Visualize the rate at which recommendations are applied. Identify patterns in adoption across teams, periods, and job types.
Analyze trends in cost savings over time. Detect spikes, regressions, and opportunities for further optimization.
View actual cost savings achieved by applying recommended fixes. Compare realized savings with untapped opportunities.
Identify jobs with the highest potential for cost and performance improvements. Use this information to prioritize optimization efforts.
Discover workspaces with the most significant opportunities for improvement. Focus optimization initiatives on high-impact areas.

Architecture

The HealthCheck agent includes two main components:

Data Collection Scripts: Deployed in the customer’s Databricks environment, these scripts extract metadata from audit logs, cost export files, and system APIs. They do not access job logs, query data, or user code.
Unravel Insights Engine: After collection, the data is processed by Unravel’s analysis engine. It generates insights based on usage patterns, configurations, performance history, and cost trends and displays them in a centralized, interactive dashboard.

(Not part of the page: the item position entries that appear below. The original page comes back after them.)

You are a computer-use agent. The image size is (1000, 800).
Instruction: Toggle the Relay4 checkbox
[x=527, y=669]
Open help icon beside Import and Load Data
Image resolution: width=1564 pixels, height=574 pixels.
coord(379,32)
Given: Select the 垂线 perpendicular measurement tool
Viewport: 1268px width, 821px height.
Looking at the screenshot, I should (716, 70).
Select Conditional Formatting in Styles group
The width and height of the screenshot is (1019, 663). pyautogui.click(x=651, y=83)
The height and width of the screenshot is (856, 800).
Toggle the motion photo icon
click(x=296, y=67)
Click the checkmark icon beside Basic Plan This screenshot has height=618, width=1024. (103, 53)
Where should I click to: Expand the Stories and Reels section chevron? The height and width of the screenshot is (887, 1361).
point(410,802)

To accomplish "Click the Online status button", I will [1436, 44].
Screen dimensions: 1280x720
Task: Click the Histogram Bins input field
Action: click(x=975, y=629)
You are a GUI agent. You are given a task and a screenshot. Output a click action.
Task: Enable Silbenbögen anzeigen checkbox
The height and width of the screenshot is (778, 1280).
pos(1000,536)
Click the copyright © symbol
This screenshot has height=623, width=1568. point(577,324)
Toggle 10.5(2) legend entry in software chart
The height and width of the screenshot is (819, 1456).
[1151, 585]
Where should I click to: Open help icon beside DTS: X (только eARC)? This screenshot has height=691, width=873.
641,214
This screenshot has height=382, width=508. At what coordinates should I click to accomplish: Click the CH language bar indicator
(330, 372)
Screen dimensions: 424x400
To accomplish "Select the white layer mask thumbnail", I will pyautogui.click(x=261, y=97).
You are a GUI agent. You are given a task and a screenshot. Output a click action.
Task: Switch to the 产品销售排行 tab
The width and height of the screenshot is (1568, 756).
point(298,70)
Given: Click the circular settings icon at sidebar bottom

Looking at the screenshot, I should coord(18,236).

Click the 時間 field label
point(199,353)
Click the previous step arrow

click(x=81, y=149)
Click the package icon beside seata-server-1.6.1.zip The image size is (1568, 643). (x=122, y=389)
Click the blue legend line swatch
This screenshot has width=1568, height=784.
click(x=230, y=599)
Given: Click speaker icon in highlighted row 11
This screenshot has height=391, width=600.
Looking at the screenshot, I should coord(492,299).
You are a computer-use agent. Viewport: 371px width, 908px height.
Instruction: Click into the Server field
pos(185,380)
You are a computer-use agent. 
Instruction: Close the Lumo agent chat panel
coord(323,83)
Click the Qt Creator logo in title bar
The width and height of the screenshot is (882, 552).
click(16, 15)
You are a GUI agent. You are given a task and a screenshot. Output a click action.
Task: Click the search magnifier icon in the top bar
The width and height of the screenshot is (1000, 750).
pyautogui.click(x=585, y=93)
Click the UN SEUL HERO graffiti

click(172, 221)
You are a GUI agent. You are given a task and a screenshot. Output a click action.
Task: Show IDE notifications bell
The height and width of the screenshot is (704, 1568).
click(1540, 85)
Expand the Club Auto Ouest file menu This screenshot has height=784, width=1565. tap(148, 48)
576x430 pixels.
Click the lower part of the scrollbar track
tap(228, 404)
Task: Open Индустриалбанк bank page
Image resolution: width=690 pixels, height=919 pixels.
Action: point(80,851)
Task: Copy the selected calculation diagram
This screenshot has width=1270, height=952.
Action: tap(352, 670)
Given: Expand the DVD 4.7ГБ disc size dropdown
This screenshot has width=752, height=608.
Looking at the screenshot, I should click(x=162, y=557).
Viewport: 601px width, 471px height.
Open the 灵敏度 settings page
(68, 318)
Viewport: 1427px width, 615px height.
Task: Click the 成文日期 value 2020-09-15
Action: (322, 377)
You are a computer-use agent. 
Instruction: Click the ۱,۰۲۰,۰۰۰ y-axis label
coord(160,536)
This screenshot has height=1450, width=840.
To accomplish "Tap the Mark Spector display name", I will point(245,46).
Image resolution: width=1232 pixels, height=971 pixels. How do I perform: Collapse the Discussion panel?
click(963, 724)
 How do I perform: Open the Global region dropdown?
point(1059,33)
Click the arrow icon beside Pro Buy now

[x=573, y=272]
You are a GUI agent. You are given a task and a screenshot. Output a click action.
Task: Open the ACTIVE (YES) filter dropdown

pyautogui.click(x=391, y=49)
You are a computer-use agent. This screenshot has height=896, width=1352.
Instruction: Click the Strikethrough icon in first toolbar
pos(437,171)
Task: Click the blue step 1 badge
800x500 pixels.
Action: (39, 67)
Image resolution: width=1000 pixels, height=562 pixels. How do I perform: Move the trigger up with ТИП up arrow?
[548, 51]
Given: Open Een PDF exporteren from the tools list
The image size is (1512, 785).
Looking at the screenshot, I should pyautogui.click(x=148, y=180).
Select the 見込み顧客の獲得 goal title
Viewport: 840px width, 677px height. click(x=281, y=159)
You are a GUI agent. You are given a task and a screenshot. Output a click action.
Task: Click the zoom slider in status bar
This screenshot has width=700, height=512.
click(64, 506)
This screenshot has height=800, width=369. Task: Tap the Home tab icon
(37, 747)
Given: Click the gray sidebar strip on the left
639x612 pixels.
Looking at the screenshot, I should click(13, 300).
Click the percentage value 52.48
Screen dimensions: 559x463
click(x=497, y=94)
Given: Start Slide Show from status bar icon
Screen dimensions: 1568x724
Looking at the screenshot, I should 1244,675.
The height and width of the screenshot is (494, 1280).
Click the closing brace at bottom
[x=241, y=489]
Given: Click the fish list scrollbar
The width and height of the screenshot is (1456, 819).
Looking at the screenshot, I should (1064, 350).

Databricks Healthcheck App: End-to-End Use Case Example

Persona

Priya, a Cloud Data Platform Lead at a large retail company, is responsible for ensuring her organization’s Databricks environment is cost-efficient, well-governed, and high-performing. She collaborates with FinOps, engineering, and data governance teams.

User Story

As a Cloud Data Platform Lead, I want to use the Databricks Healthcheck App to monitor, optimize, and report on Databricks usage and costs across my organization, so that I can drive accountability, maximize savings, and ensure efficient resource utilization.

Workflow Across Tabs

Chargeback

Priya starts her monthly review by opening the Chargeback tab. She filters by the last 30 days and selects all business units. The summary metrics show total Databricks spend, instantly realizable savings, and projected savings. She notices that the “CRR-8” business unit is the top spender and has significant untapped savings. The usage charts reveal a spike in DBU usage last week, which she correlates with a major marketing campaign.

Priya exports the BU-level cost and savings data to share with finance, ensuring each business unit is accountable for its Databricks consumption.

Cost

Next, Priya examines the Cost tab to see which compute types are driving expenses. She finds that Interactive Clusters account for over 99% of costs, with several hundred dollars in untapped savings. The daily DBU usage chart shows a pattern of heavy weekday usage and idle weekends.

She flags Interactive Clusters for further investigation and shares insights with the DevOps team to prioritize optimization efforts.

Accountability

Priya uses the Accountability tab to drill down into user and workspace efficiency. She identifies several users with “Poor” ratings who are responsible for high-cost jobs. The scatter plot highlights a few users with high costs but low efficiency.

She schedules a meeting with these users to review their job patterns and provides targeted training on best practices.

Config Insights

Switching to the Config Insights tab, Priya filters for jobs with the highest untapped savings and “Auto-Fix = Yes.” She finds several jobs with over-provisioned clusters and idle resources.

She applies auto-fix recommendations to rightsize clusters and eliminate unnecessary features, immediately realizing cost savings.

Code Insights

Priya reviews the Code Insights tab to identify inefficient notebook cells. She spots a notebook with a cell causing significant CPU spikes due to a poorly optimized join. The app provides a code snippet and highlights the root cause.

She assigns the notebook to an engineer for refactoring and tracks the improvement in subsequent runs.

Data Insights

In the Data Insights tab, Priya identifies several large tables that haven’t been accessed in over 90 days. These cold tables are consuming expensive storage.

She coordinates with data owners to archive or delete obsolete tables, reducing storage costs and improving data hygiene.

Realized Value

Finally, Priya reviews the Realized Value tab to measure the impact of her team’s optimization efforts. She sees a clear trend of increasing realized savings month-over-month, with a growing number of jobs benefiting from auto-fix.

She generates a report for executive stakeholders, highlighting the financial impact and continuous improvement in Databricks cost efficiency.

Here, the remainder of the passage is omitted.